METH treatment did not induce SNpc cell body loss. (A,B) There was no difference in TH+ cells (p > 0.05) or Nissl+ cells (p > 0.05) between the genotypes following a 4 × 10 mg/kg METH dose (n = 6). (C) Representative images of TH staining of the midbrain with and without METH treatment.

Figure 4

Increased VMAT2 protects against gliosis in the striatum. (A,B) VMAT2-HI mice show a significantly smaller increase in astrogliosis as indicated by GFAP expression (n = 6). Different letters above the bars indicate difference of p < 0.05. Data are presented as percent of saline-treated wildtype mice. (C,D) VMAT2-HI mice show less ramified microglia as shown by IB4 staining. Representative images of dorsolateral striatum pictured with corpus callosum in the upper right corner of each image. Scale bar = 200 μm.

Figure 5

Preferential targeting of the striosomes following METH treatment. (A,B) Selective loss of striosomal DAT was shown in both wildtype and VMAT2-HI mice. However, this loss was not seen until a higher 4 × 10 mg/kg METH dose in the VMAT2-HI animals (A). (C) Representative tracing of DAT loss in striosomes of wildtype METH-treated striatum following a 4 × 5 mg/kg METH dose.

Figure 6

Increased VMAT2 level does not alter the hyperthermic response following METH treatment. Core temperatures taken 1 h post each METH injection (injections indicated by arrows).

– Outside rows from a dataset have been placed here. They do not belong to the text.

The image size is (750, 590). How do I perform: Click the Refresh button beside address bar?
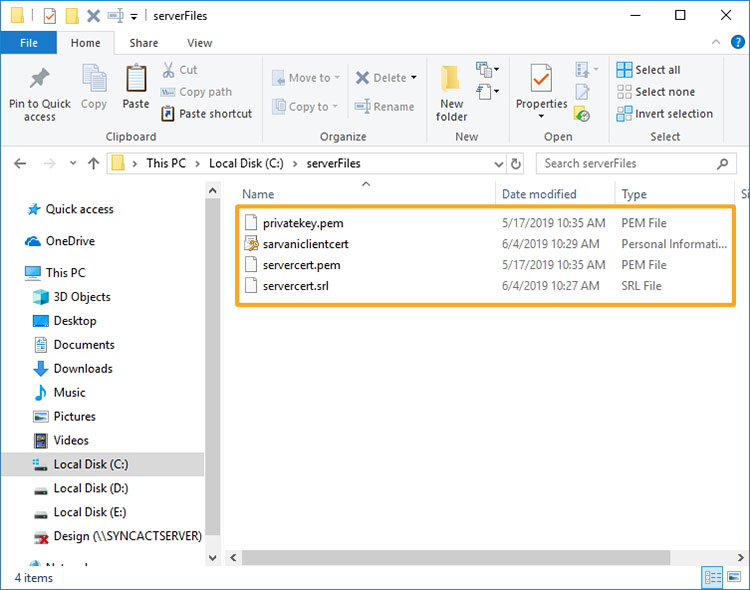coord(516,163)

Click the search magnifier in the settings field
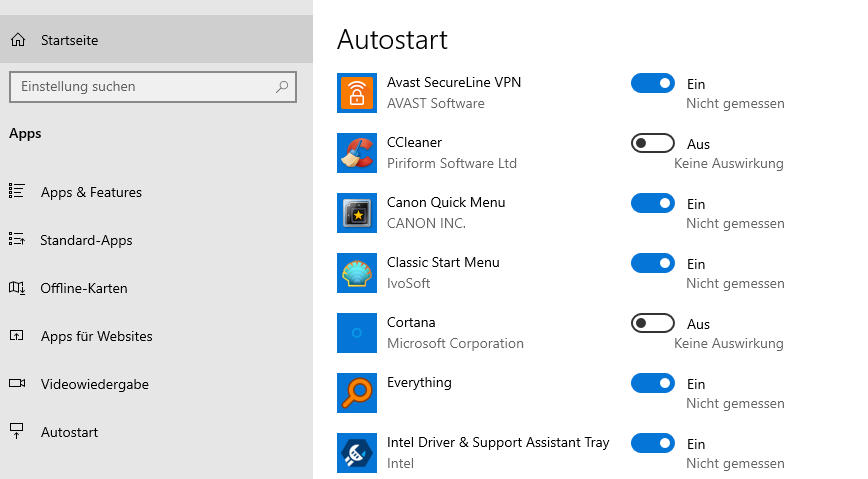pyautogui.click(x=282, y=86)
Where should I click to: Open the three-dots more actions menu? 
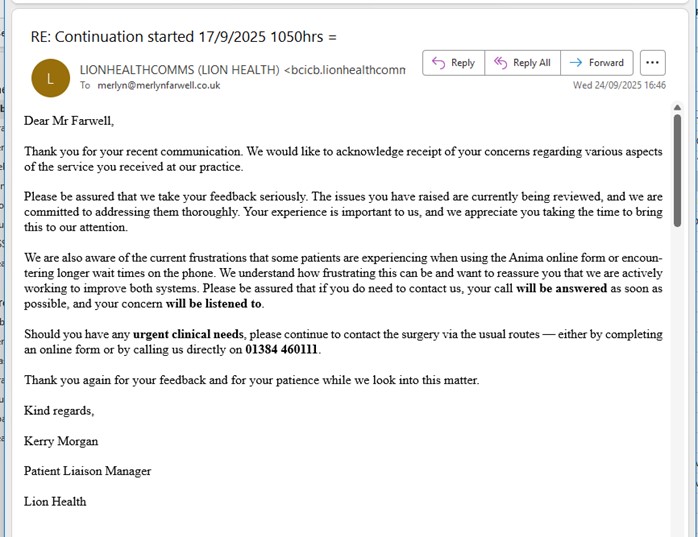(x=652, y=62)
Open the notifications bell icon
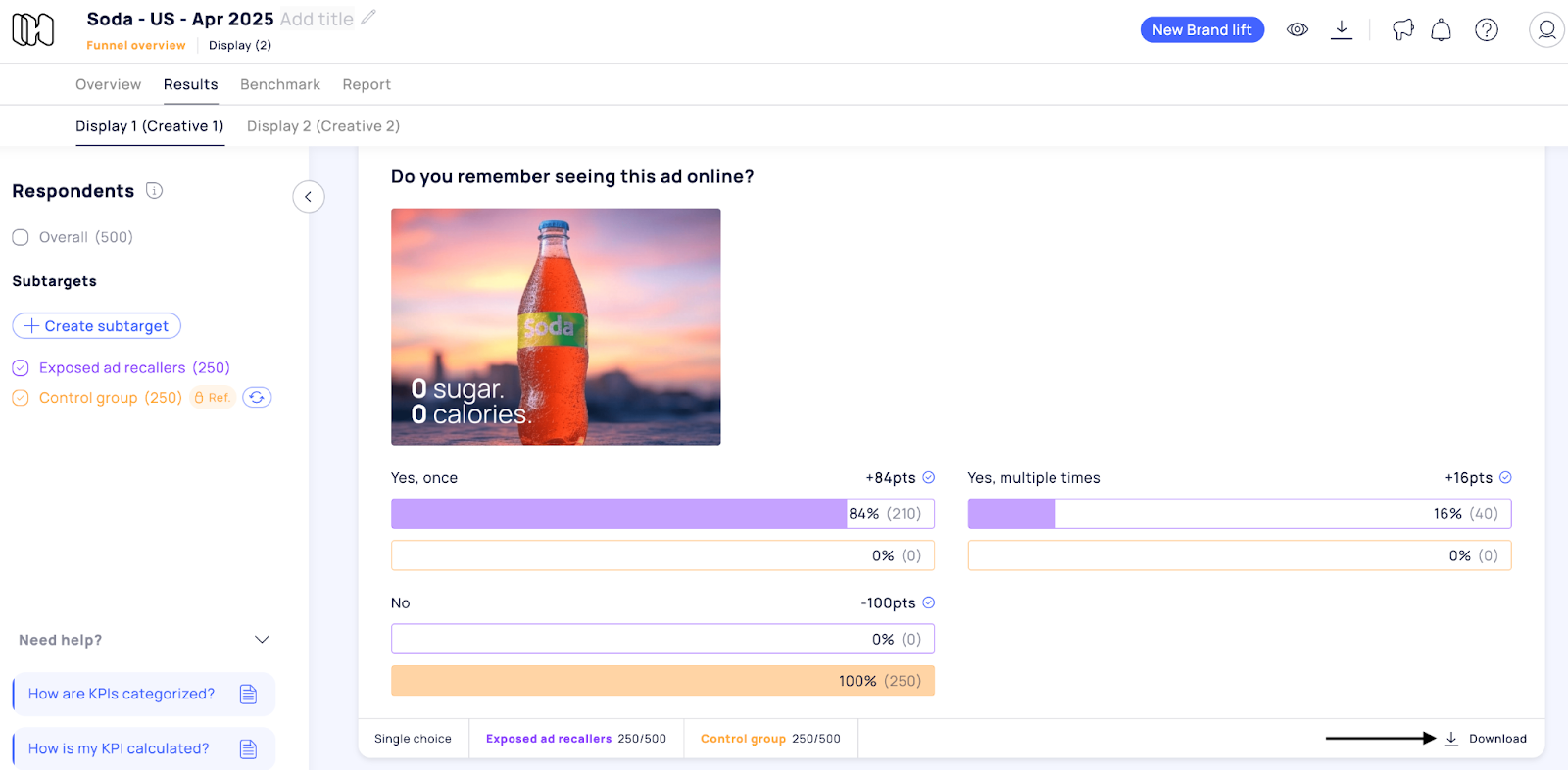The image size is (1568, 770). [1441, 30]
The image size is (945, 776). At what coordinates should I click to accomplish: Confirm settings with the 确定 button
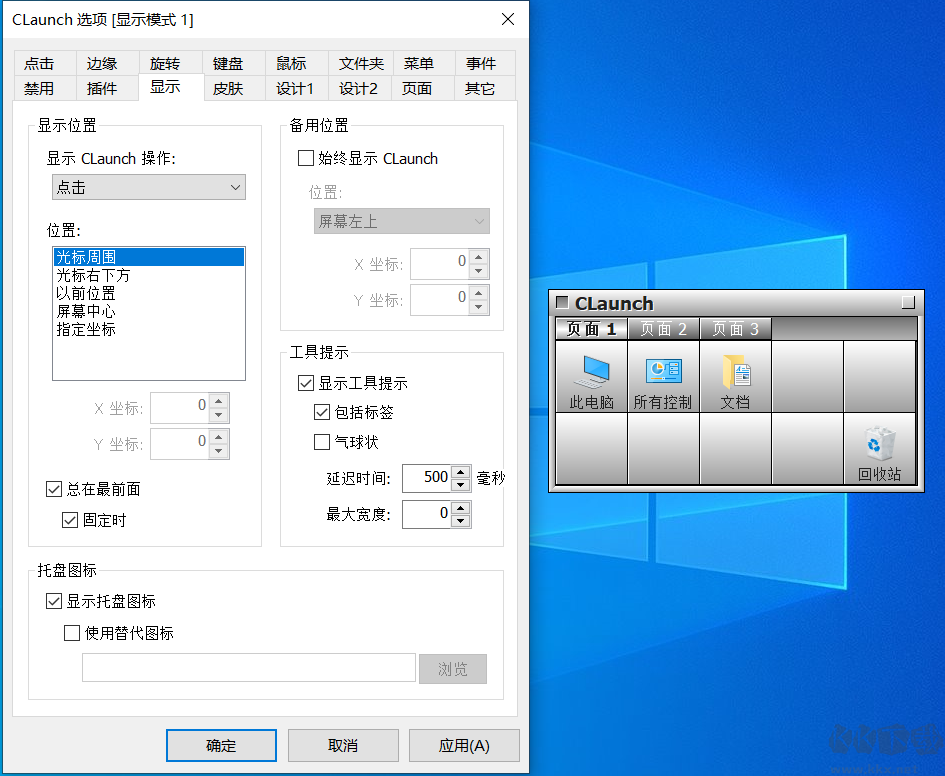[221, 745]
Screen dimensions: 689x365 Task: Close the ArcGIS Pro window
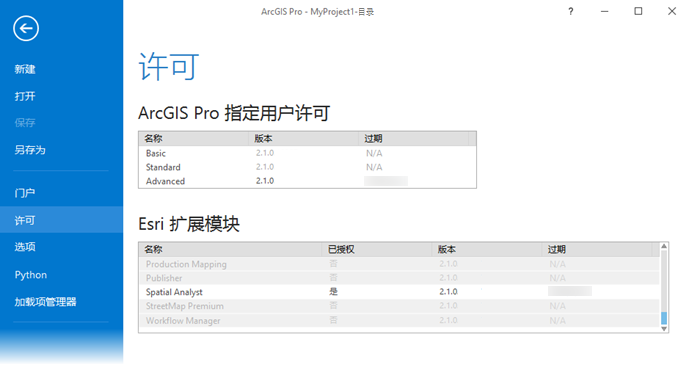point(672,11)
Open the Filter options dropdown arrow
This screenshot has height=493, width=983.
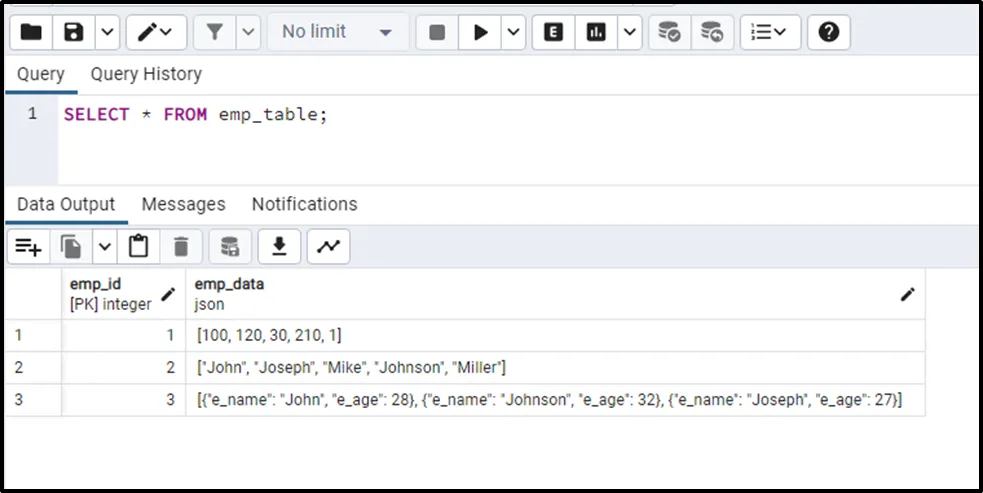click(248, 32)
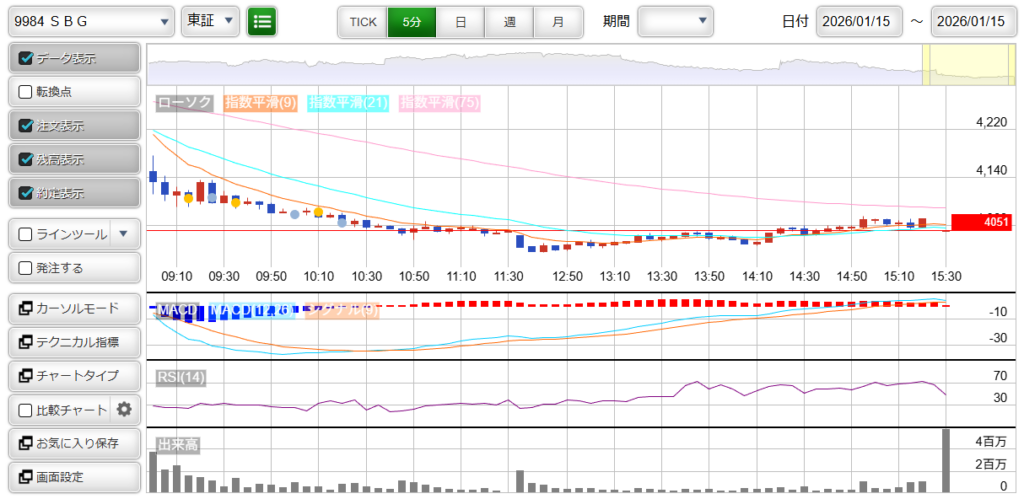Open the 比較チャート gear settings icon
The width and height of the screenshot is (1024, 499).
[124, 409]
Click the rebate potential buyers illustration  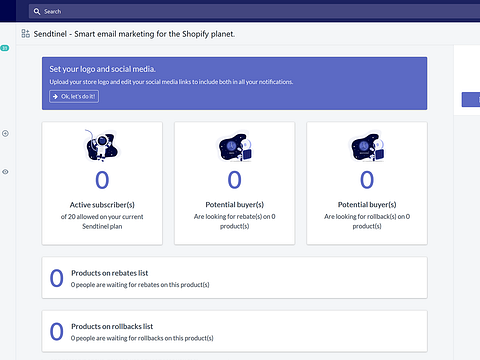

While there was a significant increase in core temperature in both genotypes, there was no difference between the hyperthermic profiles between wildtype and VMAT2-HI mice (p > 0.05) (n = 12).

Figure 7

Increased VMAT2 does not change METH-induced conditioned place preference or METH-stimulated locomotor activity. Both genotypes show a preference at 1 mg/kg METH (n = 9). However, there was no difference between genotypes on time spent in the METH-paired side of the chamber on test day. Similarly, wildtype and VMAT2-HI mice show no difference in locomotor activity when the genotypes were treated with METH. Different letters at the tops of the bars indicate difference of p < 0.01.